# RF-DETR Model Evaluation for Single-Class Vehicle Detection

**Research Project**: Comparative Analysis of CNN vs Vision Transformer

**Author**: Abdullah Waraich


## 1. Environment Setup

First, let's check GPU availability and install the required libraries for RF-DETR evaluation.

In [None]:
# Check GPU availability
!nvidia-smi


In [None]:
# Install required libraries
!pip install -q rfdetr==1.2.1 supervision==0.26.1 scikit-learn seaborn


## 2. Upload Model and Dataset

Upload trained RF-DETR model (.pth file) and test dataset.


In [None]:
from google.colab import files
import os
import zipfile

print(" Upload modeel (.pth file) and dataset zip file")

uploaded = files.upload()

# Process uploaded files
model_path = None
dataset_path = None

for filename in uploaded.keys():
    if filename.endswith('.pth'):
        model_path = filename
        print(f"✅ Model found: {filename}")
    elif filename.endswith('.zip'):
        # Extract dataset
        with zipfile.ZipFile(filename, 'r') as zip_ref:
            zip_ref.extractall('test_dataset')
        dataset_path = 'test_dataset'
        print(f"✅ Dataset extracted to: {dataset_path}")
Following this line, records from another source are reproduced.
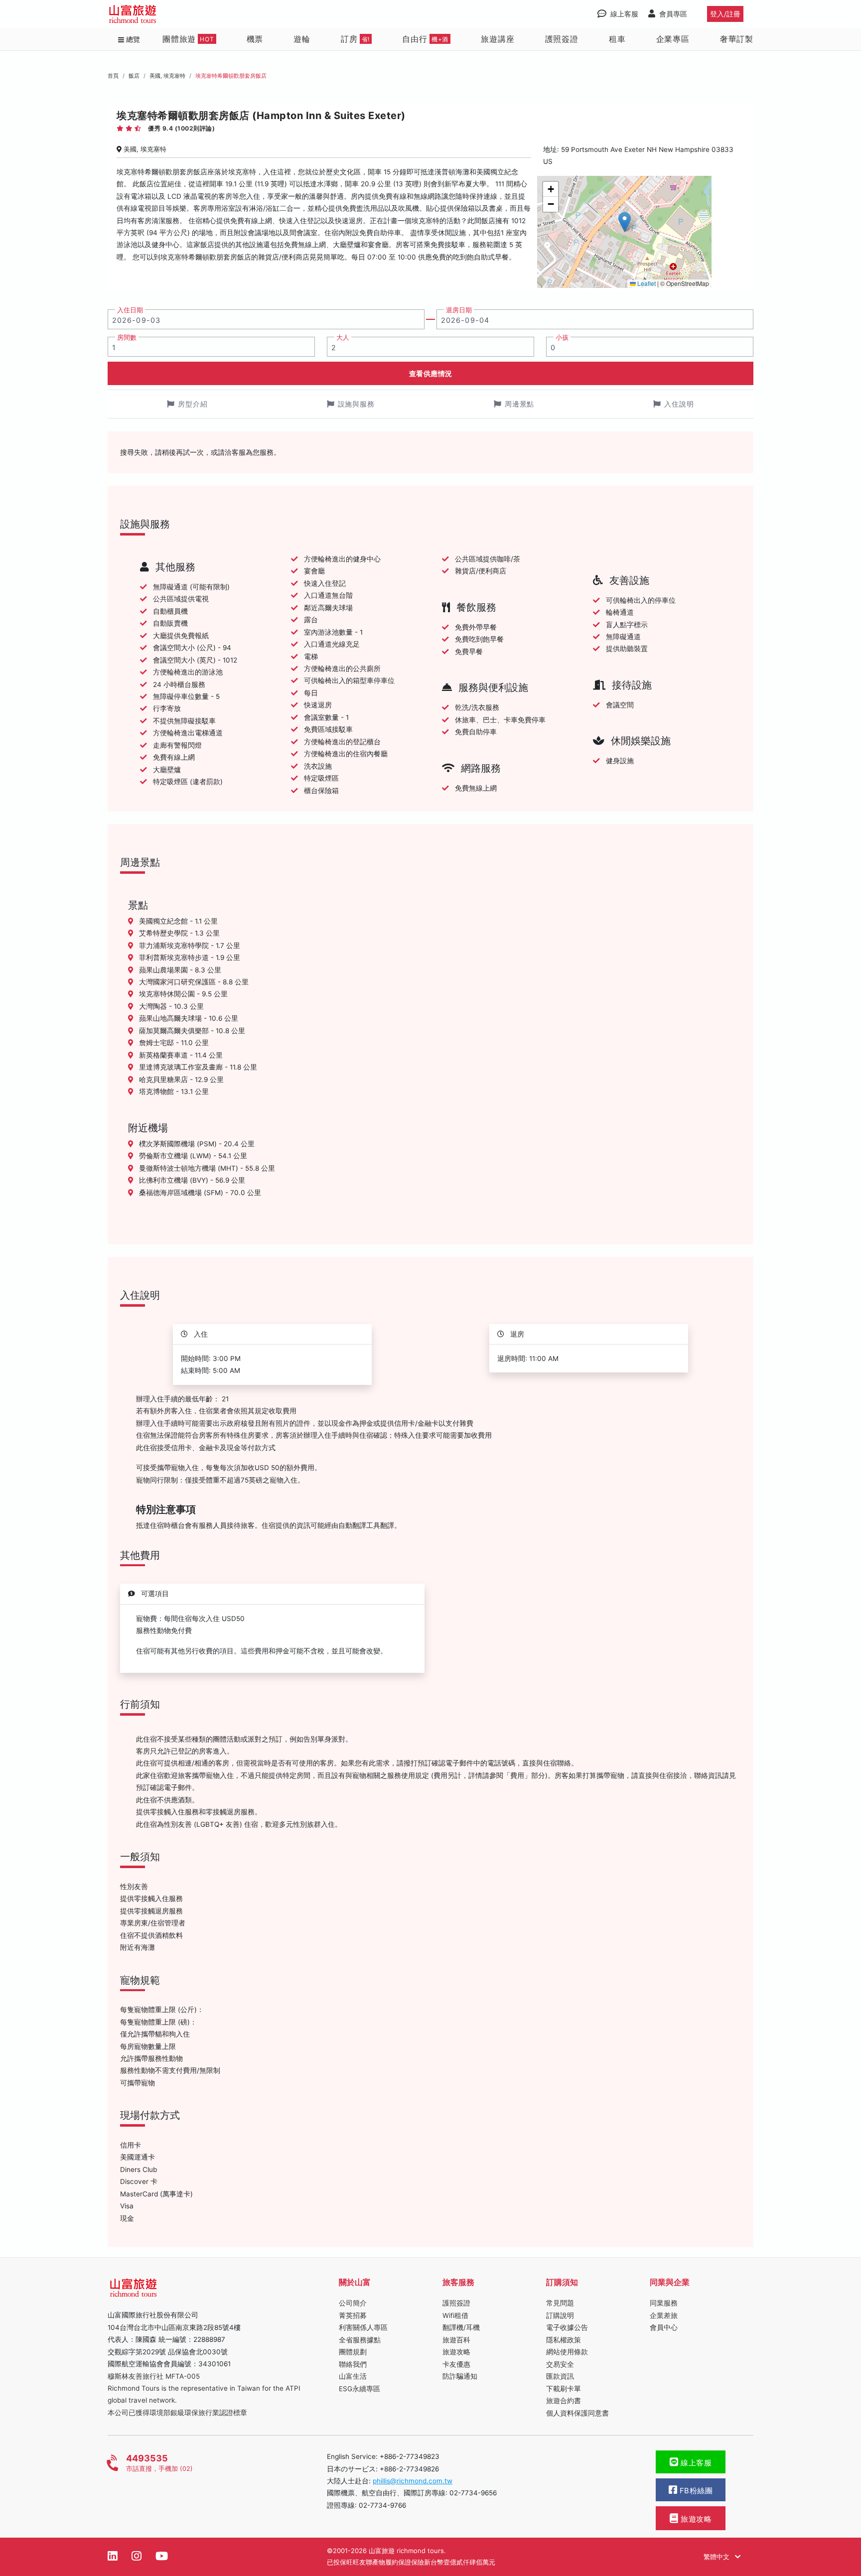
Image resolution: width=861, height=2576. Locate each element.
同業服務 (664, 2303)
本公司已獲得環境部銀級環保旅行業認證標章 (177, 2413)
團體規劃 (353, 2352)
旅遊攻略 (456, 2352)
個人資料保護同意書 (577, 2413)
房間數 (127, 337)
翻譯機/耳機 (461, 2327)
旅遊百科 (456, 2340)
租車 (617, 39)
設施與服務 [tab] (356, 404)
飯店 (134, 75)
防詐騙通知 (459, 2376)
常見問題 (560, 2303)
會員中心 (664, 2327)
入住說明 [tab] (679, 404)
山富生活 (353, 2376)
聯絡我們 (353, 2364)
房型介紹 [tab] (193, 404)
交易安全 (560, 2364)
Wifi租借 (455, 2315)
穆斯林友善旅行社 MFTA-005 (154, 2376)
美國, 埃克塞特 (167, 75)
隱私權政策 (563, 2340)
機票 (255, 39)
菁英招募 (353, 2315)
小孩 (562, 337)
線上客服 (695, 2462)
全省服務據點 (360, 2340)
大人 (342, 337)
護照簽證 (561, 39)
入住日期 (130, 310)
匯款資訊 (560, 2376)
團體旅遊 (188, 39)
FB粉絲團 (695, 2490)
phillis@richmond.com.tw (412, 2481)
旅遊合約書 (563, 2401)
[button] (624, 222)
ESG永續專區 (359, 2389)
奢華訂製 (736, 39)
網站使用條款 (567, 2352)
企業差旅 (664, 2315)
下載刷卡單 (563, 2389)
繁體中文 (717, 2557)
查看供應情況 (430, 373)
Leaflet (646, 283)
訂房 (355, 39)
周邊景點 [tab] (520, 404)
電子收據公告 (567, 2327)
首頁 (113, 75)
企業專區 (673, 39)
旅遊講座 (497, 39)
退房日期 (459, 310)
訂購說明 (560, 2315)
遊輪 (301, 39)
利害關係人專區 (363, 2327)
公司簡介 (353, 2303)
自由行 (425, 39)
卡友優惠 (456, 2364)
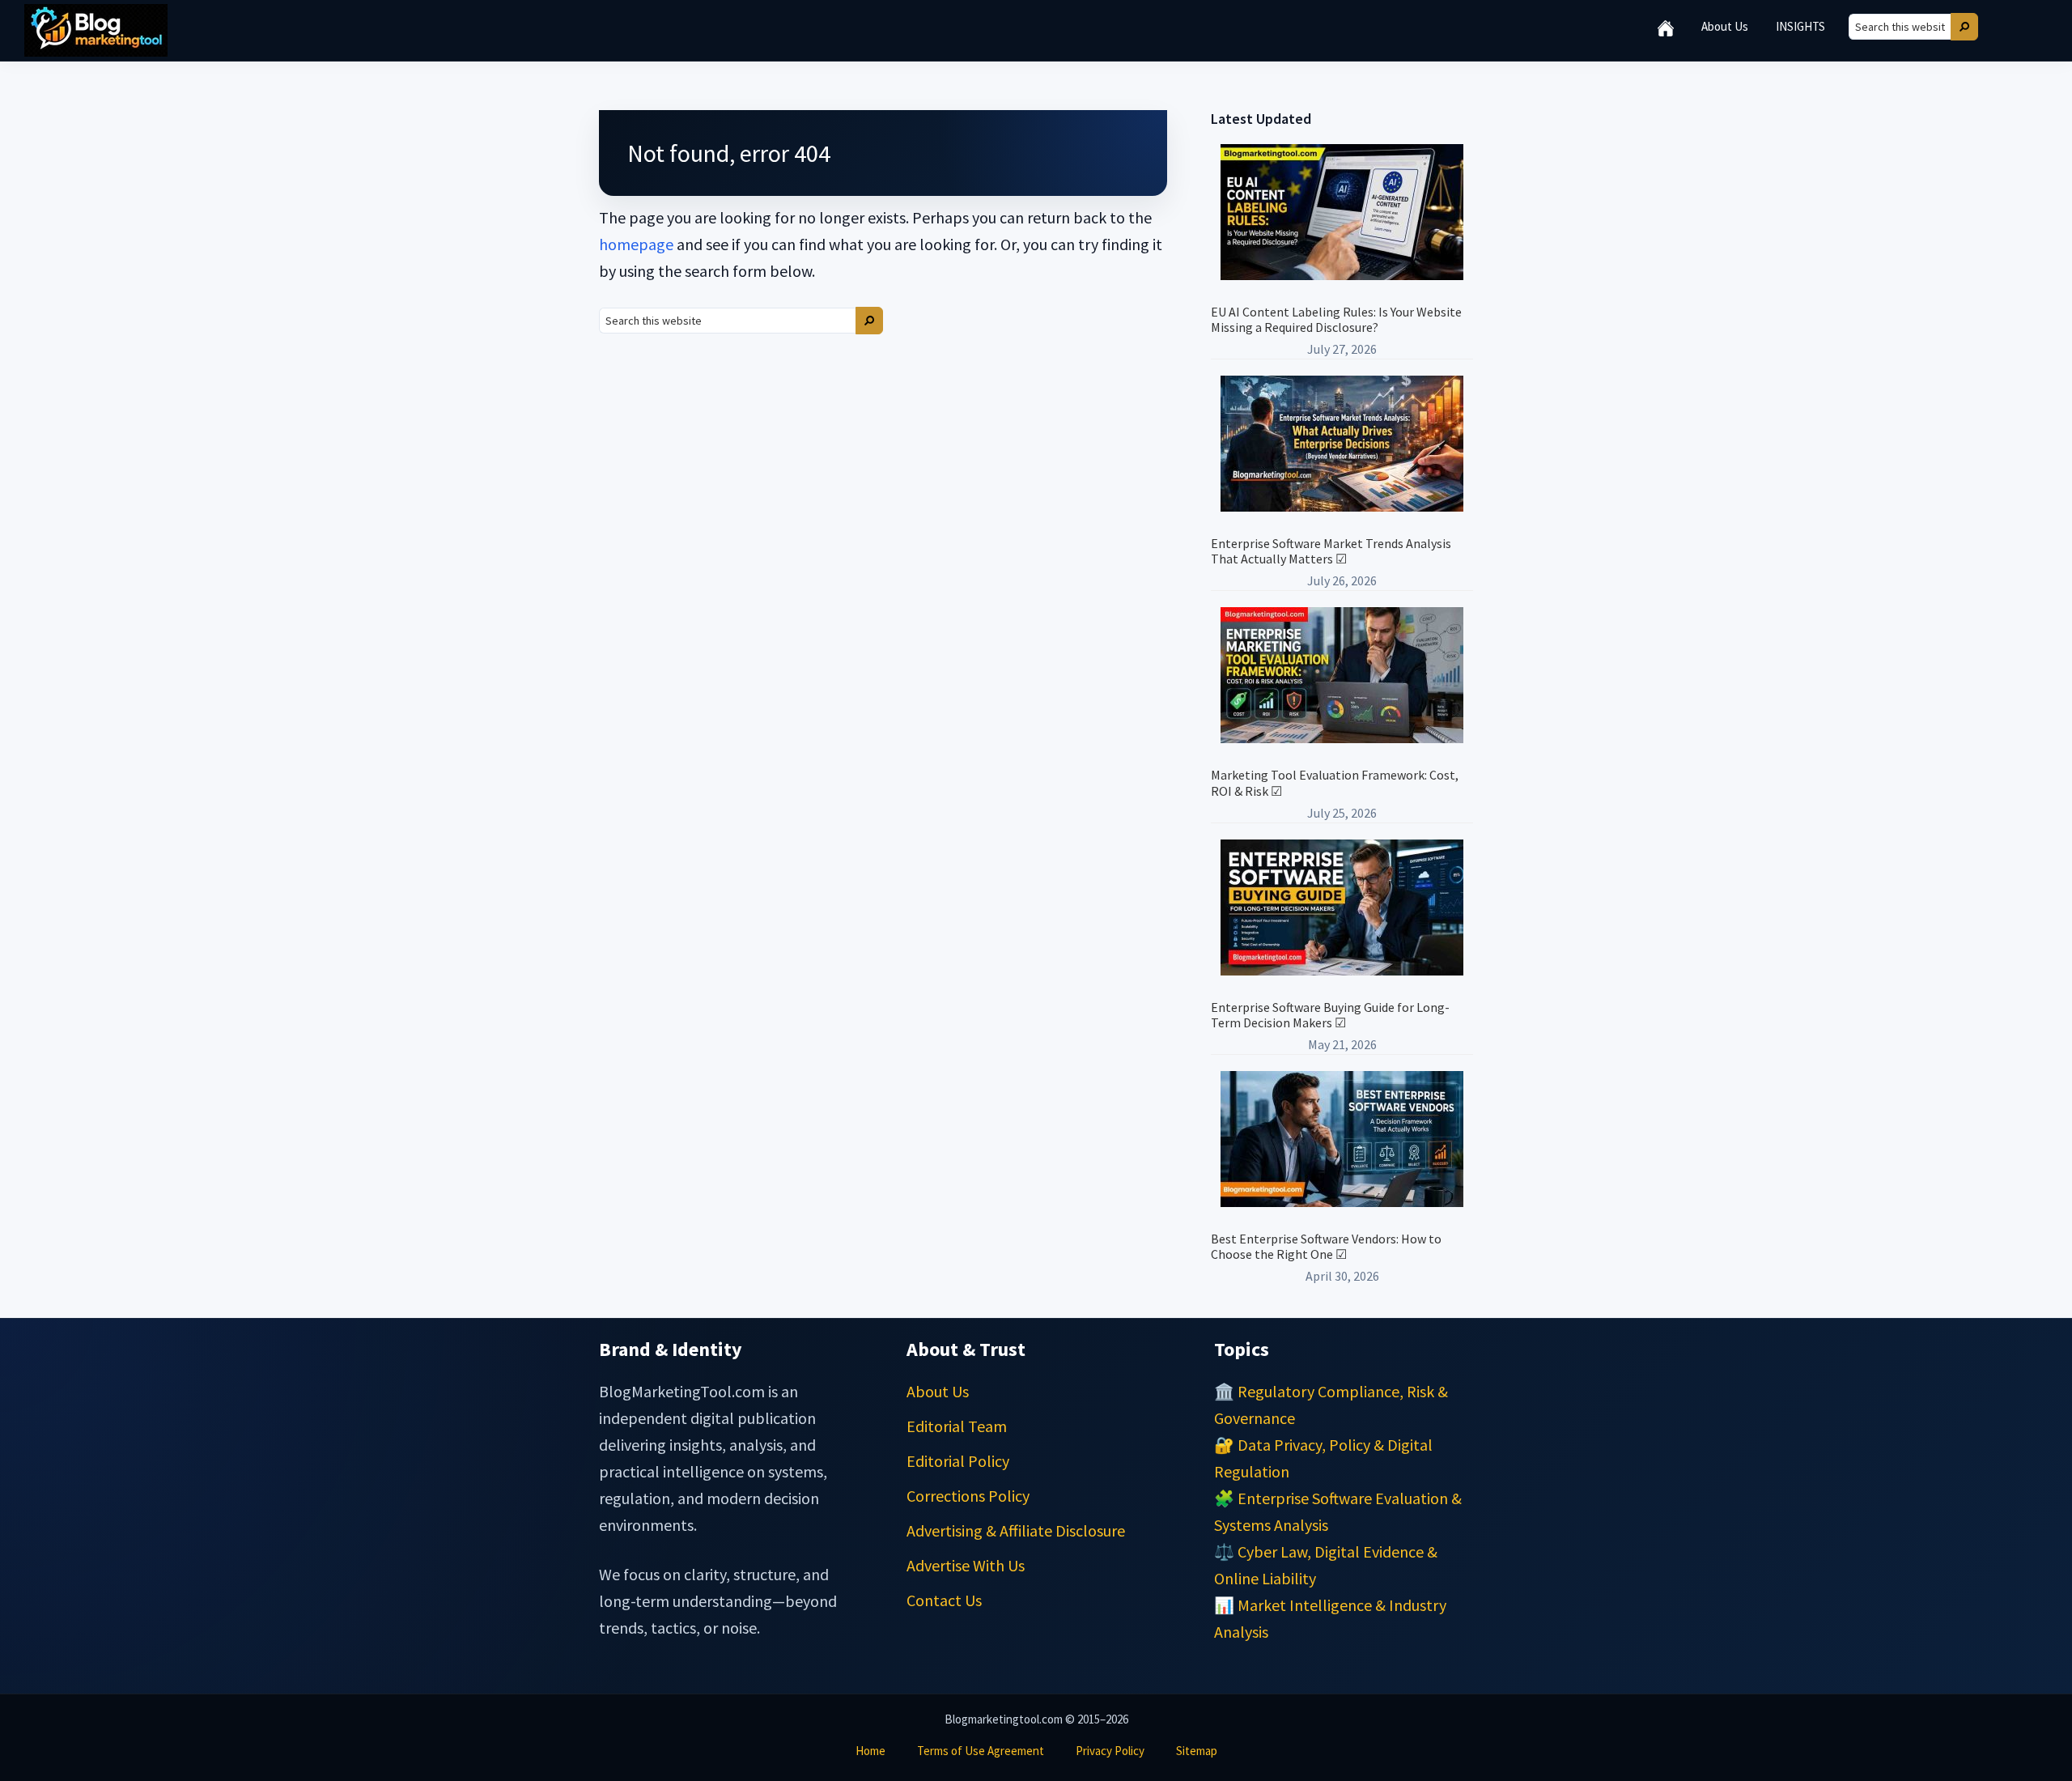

        # Show dataset structure
        print("\n📁 Dataset structure:")
        for root, dirs, files in os.walk(dataset_path):
            level = root.replace(dataset_path, '').count(os.sep)
            indent = ' ' * 2 * level
            print(f"{indent}{os.path.basename(root)}/")
            subindent = ' ' * 2 * (level + 1)
            for file in files[:3]:  # Show first 3 files
                print(f"{subindent}{file}")
            if len(files) > 3:
                print(f"{subindent}... and {len(files)-3} more files")

if not model_path:
    print("No .pth model file found. Please upload your trained RF-DETR model.")
if not dataset_path:
    print("No dataset zip file found. Please upload your test dataset.")

## 3. Load Model and Dataset

Load the RF-DETR model and prepare the test dataset for single-class vehicle detection.

In [None]:
import supervision as sv
from rfdetr import RFDETRMedium
from PIL import Image
import numpy as np
import json

# Load RF-DETR model with trained weights
try:
    model = RFDETRMedium(pretrain_weights=model_path)
    print("RF-DETR model loaded successfully!")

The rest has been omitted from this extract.